Friday, January 29, 2010

Departures

DEPARTURES is a sad, beautiful, well-told tale. It helps to know a little about Japanese culture to enjoy it, but that knowledge isn’t absolutely required. The best stories transcend culture, and DEPARTURES is one of these.

Daigo, a cellist, has lost his job after his orchestra folded. Out of options (the market for cellists being rather saturated), he and his wife move to his hometown and the house his mother left him. Once there, Daigo finds work as an apprentice to a dresser of the dead. A dresser isn’t an undertaker. Rather, he conducts the ceremonial preparation of the body for burial, an exacting, honorable, and precise function for which his years of disciplined practice as a musician has readied him.

But life in the death business has its challenges. It’s socially unacceptable to all but those who, through the loss of a loved one, have benefitted from seeing it done well. Aspects of it are difficult and disgusting.

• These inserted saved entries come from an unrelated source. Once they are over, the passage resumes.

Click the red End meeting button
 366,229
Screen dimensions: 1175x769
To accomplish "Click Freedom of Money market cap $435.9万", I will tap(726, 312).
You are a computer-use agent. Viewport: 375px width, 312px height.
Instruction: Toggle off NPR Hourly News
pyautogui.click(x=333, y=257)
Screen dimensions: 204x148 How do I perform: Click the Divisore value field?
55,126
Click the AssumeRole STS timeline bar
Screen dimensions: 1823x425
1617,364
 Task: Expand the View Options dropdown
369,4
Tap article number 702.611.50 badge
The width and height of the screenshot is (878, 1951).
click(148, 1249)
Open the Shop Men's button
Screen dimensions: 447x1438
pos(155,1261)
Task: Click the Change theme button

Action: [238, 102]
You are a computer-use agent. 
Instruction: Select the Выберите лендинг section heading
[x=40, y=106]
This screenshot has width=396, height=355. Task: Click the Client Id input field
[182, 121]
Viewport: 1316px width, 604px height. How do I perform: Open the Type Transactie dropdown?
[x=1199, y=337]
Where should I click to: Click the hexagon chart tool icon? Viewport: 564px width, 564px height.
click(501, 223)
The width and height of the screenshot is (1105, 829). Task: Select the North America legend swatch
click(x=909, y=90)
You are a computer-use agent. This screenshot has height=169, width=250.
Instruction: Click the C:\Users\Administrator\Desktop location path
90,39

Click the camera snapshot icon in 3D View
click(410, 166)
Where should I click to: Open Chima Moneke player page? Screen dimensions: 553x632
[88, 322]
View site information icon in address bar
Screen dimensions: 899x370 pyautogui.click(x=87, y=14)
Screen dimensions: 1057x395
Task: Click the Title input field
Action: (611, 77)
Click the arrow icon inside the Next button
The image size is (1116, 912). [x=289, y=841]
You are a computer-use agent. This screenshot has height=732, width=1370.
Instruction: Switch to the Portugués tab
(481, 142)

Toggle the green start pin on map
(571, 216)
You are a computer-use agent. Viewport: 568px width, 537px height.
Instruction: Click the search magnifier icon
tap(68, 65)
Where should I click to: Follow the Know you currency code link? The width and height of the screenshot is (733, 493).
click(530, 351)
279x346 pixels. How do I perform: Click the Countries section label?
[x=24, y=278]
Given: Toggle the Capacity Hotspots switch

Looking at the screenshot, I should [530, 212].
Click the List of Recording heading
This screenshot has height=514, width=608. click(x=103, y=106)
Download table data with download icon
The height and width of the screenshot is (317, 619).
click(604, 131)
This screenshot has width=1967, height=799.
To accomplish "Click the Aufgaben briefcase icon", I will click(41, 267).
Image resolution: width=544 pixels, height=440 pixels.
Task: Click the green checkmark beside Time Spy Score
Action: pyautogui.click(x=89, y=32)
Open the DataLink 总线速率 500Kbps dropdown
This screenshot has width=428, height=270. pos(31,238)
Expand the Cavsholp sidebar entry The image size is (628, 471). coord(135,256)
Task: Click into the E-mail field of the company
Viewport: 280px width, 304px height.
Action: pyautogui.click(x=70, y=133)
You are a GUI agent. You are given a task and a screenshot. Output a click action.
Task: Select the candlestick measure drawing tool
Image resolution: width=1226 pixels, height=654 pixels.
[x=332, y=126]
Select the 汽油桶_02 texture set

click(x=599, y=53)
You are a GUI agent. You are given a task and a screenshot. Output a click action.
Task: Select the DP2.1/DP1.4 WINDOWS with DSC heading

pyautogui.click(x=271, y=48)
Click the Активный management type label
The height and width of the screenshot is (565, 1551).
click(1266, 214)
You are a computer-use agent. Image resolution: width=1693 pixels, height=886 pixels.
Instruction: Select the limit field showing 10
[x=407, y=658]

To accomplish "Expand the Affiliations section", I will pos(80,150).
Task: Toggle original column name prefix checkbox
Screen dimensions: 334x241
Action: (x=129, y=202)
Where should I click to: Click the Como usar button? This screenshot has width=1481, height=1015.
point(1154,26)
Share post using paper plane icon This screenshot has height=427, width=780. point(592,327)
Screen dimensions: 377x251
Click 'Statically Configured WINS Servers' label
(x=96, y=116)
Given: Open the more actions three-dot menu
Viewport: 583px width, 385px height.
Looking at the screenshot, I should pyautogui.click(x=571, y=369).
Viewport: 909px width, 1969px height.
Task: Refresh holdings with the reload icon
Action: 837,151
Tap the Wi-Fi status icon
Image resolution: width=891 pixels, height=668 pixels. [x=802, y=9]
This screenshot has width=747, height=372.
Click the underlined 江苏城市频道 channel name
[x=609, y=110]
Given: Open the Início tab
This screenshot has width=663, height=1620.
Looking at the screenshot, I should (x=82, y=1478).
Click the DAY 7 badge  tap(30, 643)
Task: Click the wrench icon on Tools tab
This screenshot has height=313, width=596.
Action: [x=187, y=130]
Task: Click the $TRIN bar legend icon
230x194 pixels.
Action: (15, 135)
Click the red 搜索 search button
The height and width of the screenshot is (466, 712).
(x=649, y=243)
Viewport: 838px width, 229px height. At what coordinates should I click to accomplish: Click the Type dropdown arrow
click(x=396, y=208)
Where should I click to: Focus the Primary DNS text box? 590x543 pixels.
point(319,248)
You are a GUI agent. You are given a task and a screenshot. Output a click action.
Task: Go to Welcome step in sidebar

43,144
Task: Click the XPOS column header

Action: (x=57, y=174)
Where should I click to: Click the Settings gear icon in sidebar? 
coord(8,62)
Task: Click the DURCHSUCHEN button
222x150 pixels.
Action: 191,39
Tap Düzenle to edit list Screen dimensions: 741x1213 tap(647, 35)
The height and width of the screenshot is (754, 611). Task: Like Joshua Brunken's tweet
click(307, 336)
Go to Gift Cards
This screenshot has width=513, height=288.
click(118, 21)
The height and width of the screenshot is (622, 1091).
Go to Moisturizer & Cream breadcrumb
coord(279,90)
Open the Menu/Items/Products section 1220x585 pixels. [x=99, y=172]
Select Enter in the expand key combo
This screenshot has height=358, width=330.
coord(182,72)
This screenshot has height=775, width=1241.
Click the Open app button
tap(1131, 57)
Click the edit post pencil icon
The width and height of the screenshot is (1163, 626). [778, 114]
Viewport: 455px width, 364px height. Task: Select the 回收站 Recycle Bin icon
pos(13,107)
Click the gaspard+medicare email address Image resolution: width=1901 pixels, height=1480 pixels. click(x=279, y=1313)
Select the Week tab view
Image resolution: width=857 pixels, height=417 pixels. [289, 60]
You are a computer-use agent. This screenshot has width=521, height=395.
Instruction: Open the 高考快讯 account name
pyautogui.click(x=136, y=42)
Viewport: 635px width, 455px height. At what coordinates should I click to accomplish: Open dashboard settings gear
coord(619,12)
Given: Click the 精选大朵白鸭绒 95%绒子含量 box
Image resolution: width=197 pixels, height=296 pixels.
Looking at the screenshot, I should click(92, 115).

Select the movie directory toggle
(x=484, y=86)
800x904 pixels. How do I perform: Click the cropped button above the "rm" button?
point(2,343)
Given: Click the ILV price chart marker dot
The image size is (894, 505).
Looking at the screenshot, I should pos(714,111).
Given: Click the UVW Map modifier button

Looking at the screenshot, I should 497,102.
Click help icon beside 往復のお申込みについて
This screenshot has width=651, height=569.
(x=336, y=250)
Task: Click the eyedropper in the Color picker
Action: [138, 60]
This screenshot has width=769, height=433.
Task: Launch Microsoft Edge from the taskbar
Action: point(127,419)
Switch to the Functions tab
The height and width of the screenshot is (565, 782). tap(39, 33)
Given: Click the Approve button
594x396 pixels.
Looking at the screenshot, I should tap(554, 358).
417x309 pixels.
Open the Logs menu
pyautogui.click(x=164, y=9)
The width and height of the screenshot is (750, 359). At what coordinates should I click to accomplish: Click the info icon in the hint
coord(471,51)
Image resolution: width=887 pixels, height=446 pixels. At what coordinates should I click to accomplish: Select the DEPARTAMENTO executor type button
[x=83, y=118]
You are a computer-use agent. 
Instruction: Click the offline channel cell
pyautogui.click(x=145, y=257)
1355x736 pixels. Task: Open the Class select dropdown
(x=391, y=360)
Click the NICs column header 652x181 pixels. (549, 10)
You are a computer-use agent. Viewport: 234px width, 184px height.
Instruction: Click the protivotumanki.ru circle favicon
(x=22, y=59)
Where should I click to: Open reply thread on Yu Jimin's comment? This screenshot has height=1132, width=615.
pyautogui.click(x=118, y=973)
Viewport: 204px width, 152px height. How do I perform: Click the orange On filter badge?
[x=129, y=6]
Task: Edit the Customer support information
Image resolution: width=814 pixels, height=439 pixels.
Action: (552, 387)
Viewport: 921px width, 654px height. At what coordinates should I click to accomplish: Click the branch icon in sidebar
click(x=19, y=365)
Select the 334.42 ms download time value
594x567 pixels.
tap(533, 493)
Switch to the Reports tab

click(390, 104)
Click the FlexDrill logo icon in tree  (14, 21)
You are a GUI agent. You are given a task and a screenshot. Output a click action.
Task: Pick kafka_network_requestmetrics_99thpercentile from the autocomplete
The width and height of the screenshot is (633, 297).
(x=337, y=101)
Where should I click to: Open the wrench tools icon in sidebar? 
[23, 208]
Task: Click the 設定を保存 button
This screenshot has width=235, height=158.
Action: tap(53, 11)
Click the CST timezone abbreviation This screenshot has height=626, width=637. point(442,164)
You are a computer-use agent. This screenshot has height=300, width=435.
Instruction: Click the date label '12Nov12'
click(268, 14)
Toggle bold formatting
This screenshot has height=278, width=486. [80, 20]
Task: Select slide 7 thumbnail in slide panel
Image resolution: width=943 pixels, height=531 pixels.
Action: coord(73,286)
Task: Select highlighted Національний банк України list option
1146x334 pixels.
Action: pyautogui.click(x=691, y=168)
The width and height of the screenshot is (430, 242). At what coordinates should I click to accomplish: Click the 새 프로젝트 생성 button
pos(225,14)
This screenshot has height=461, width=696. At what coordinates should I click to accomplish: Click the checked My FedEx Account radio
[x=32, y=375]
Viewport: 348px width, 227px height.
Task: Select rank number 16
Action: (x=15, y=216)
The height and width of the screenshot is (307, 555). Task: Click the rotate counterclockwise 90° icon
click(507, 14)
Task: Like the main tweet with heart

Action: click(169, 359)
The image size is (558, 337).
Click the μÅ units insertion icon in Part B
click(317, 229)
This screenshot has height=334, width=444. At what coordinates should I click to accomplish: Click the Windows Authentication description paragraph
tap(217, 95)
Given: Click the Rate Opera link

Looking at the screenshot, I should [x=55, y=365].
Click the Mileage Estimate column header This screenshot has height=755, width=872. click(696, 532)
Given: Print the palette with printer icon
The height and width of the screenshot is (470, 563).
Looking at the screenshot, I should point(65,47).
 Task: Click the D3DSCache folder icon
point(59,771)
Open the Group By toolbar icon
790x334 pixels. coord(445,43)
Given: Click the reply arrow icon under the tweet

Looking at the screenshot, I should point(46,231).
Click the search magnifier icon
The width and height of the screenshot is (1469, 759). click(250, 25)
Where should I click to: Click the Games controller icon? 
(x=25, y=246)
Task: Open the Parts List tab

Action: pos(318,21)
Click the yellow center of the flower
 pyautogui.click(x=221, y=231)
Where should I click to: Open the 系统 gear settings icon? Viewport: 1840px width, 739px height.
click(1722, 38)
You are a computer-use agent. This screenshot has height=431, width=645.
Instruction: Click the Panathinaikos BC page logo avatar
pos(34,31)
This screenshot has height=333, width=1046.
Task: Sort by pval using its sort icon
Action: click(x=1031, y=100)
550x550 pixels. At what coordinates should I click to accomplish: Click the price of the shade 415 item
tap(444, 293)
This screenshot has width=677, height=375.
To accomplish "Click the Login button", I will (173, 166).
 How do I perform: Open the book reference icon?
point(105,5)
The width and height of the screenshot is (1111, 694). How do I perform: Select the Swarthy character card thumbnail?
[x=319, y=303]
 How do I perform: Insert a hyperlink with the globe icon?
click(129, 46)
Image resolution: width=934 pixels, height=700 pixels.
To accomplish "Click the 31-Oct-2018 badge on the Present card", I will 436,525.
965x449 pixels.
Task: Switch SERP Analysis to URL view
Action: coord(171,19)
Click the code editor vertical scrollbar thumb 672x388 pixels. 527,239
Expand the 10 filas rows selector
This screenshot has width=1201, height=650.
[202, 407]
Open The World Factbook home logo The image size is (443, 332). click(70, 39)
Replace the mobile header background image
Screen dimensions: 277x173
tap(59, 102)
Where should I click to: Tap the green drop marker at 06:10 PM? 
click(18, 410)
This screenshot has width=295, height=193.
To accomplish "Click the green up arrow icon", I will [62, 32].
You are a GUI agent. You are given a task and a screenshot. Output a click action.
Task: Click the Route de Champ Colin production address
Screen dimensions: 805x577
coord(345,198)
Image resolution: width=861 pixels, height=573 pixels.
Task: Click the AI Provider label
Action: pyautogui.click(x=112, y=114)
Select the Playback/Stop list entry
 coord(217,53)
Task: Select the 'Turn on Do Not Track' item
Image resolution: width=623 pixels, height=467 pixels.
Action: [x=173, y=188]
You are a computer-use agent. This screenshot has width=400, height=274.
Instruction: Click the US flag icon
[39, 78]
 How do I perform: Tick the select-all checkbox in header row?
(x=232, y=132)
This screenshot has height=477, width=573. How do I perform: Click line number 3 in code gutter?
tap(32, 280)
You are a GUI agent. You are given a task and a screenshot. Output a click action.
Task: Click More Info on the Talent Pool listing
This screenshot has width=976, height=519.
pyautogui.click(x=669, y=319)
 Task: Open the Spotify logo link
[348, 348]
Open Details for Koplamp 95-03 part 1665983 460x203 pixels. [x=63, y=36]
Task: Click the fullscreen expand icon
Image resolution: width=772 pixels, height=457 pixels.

And what musician has mortician in mind as a viable backup plan? For that matter, what musician’s wife has mortician’s wife in mind as a viable backup plan?

DEPARTURES, then, uses Daigo’s journey as an exploration of the nature of dignity, of love, of duty. The credit for its success goes, in no small part, to Masahiro Motoki, the actor who plays him. He’s very Japanese, meaning that he’s a contained man who would view the American practice of wearing one’s heart on one’s sleeve with horror. But Motoki brings us into his character’s desperation, his shame, and his ultimate fulfillment with wit and honor.

This is a marvelous story, one well worth your time. I give it my unqualified recommendation.